Alguns são grandes, outros muito curtos,
mas levo minha vida assim, contando os momentos. Se contasse os minutos,
estaria velho e caduco, pois o tic-tac do relógio provavelmente me enlouqueceria.
E
como eu sabia que iria chover? Não precisa ser um meteorologista para olhar
para o céu e ver nuvens de chuva. E sim, eu tenho o costume de caminhar ao ar
livre e observar tudo ao meu redor, inclusive as mudanças que ocorrem no
ambiente e no tempo.
Começou
a chover, mas ao contrário do que vocês pensam, eu não corri para me proteger
da chuva. Continuei andando e pensando. Não sei porque, mas esse foi mais um
dos motivos para as pessoas me olharem com olhos atravessados. Como se andar na
chuva fosse um crime ou coisa de gente louca. Seja o que for, eu gosto e andei
na chuva porque quis. Ninguém tem nada a ver com isso.
A
chuva durou menos tempo do que imaginei, logo o sol apareceu outra vez, bem
mais quente e mais insuportável.
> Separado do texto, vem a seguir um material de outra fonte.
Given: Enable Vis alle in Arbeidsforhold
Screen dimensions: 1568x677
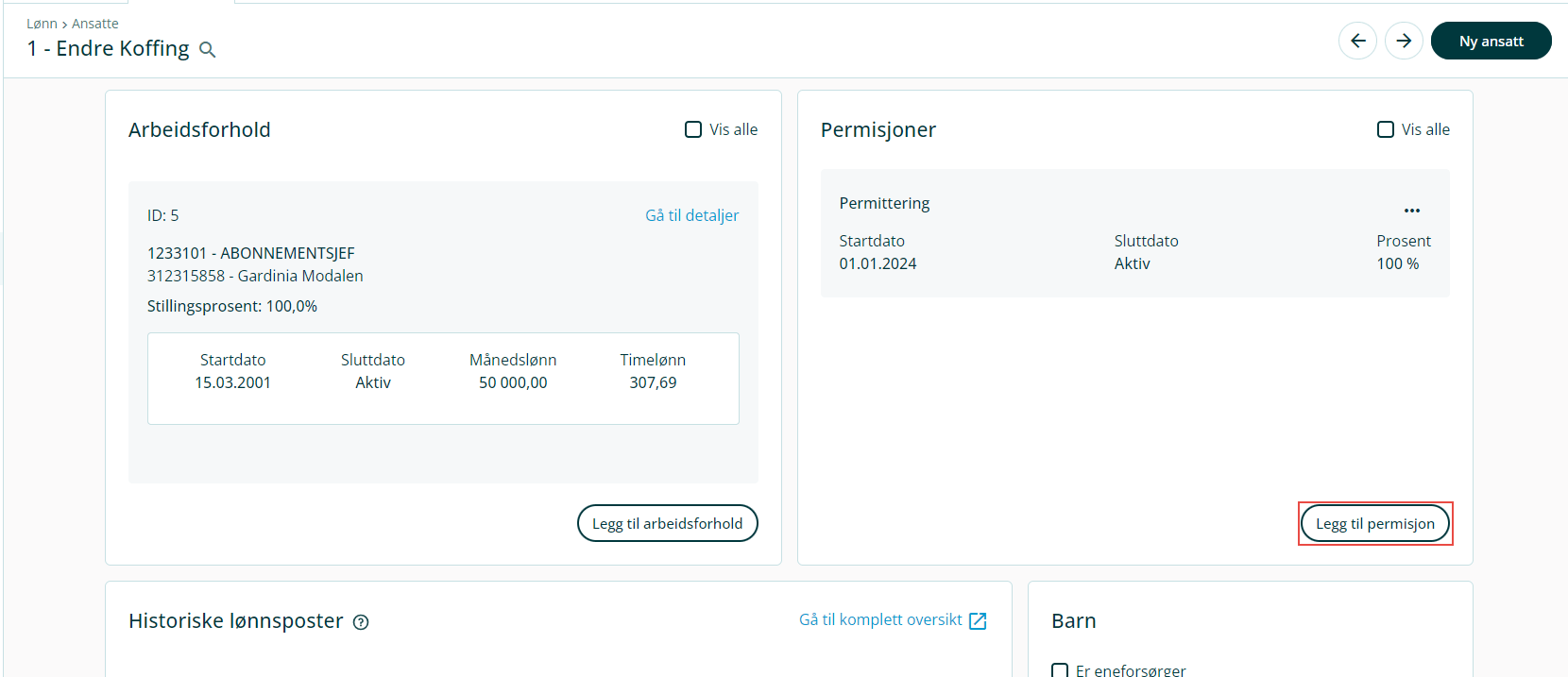Looking at the screenshot, I should click(693, 129).
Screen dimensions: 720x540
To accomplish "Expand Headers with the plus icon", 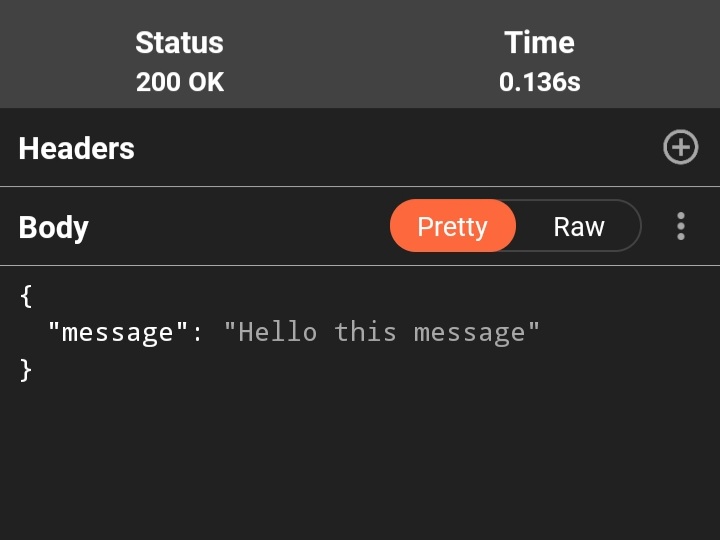I will [x=681, y=147].
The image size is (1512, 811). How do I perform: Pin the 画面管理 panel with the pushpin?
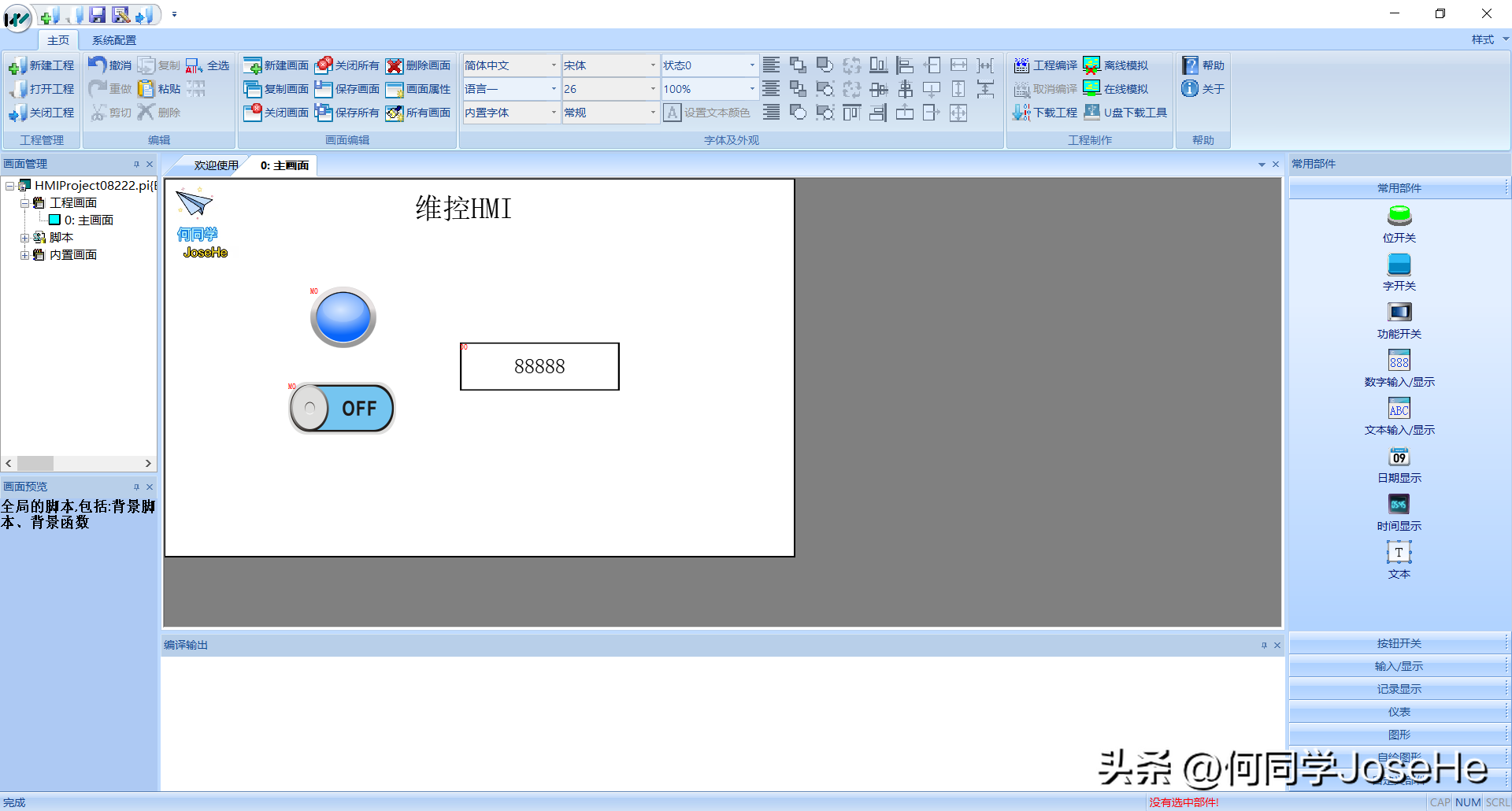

É difícil suportar essas mudanças climáticas
repentinas, mas como tudo na vida, a gente acaba acostumando.
Resolvi
que estava com fome, peguei algumas moedas (esqueci o meu cartão de crédito e o
de débito) e comprei o que seria o meu almoço. Almocei sossegado, sem me preocupar
em oferecer para ninguém e fiquei pensando enquanto fazia o desjejum.
Sabe,
caros leitores, às vezes sofro muito. Porque ora sou muito atento e consigo
enxergar até a menor presilha do cabelo de uma jovem que passou correndo ao meu
lado ora sou muito desatento e olho para tudo e para todos e não vejo nada além
de borrões. Só consigo enxergar as coisas e as pessoas, se faço muito esforço,
mas mesmo assim as enxergo bem por pouco tempo. Como se tudo estivesse numa
névoa e eu não conseguisse me achar, me guiar. Então vivo nesses dois extremos,
sem saber quando vai ser um ou outro e sofro muito com isso. Porque nem sempre
esses dois extremos respeitam as minhas necessidades.
Meu
sentido aguçado me livrou desses pensamentos, pois vi um policial se
aproximando, com um olhar nem um pouco amigável. Como não tinha motivos para
temê-lo, permaneci onde estava e ele veio ao meu encontro. Não me disse bom
dia, nem perguntou como eu estava, simplesmente me revistou e me mandou sair de
onde estava. Revoltado, eu obedeci. Não adianta discutir com certas pessoas
sobre certas coisas, ainda mais quando essas pessoas acham que estão cheias de
razão ou quando essas pessoas são autoridades, com as quais você não pode ousar
brincar. Sou muito realista para saber que brigar por uma coisa dessas não ia
adiantar em nada além de muita confusão para o meu lado.
Voltei
para o meu lar, já era noite e estava frio, mas não me aqueci com roupas
quentes, me acostumei a sentir o frio roçar a minha pele, como um carinho de
uma velha amiga.
Peguei
o jornal do dia, o amassei e fiz uns aviõezinhos. Sabia que ali não teria nada
de útil além de morte, violência e mulheres nuas.
Já
descobriram o que sou até esse ponto? Se não, sinto muito. Na verdade não sinto
não. As próximas linhas revelam a tão verdadeira parte da história de todos os
meus dias.
Estava
sonhando. Havia tempos que não sonhava. Sonhei que morava em uma casa melhor,
não maior, apenas melhor, onde teria tudo aquilo que eu julgava precisar. Nessa
casa também havia uma esposa, a minha esposa e meus filhos. Três crianças
marrentas e com bochechas vermelhas correndo para me abraçar. Enquanto a minha
linda esposa me abraçava e eu sentia um calor que há tempos não sentia (o calor
de um abraço), acordei.
Alguém
estava me chutando, me xingando e me humilhando. O calor que eu havia sentido
era o de urina. Eu estava sangrando de tanto apanhar e minha visão estava
turva. Só consegui ouvir as últimas palavras do meu agressor, antes dele ir
embora.
-
Aqui não é lugar para mendigos.
Não
há lugar para mim, e nunca haverá, em lugar algum.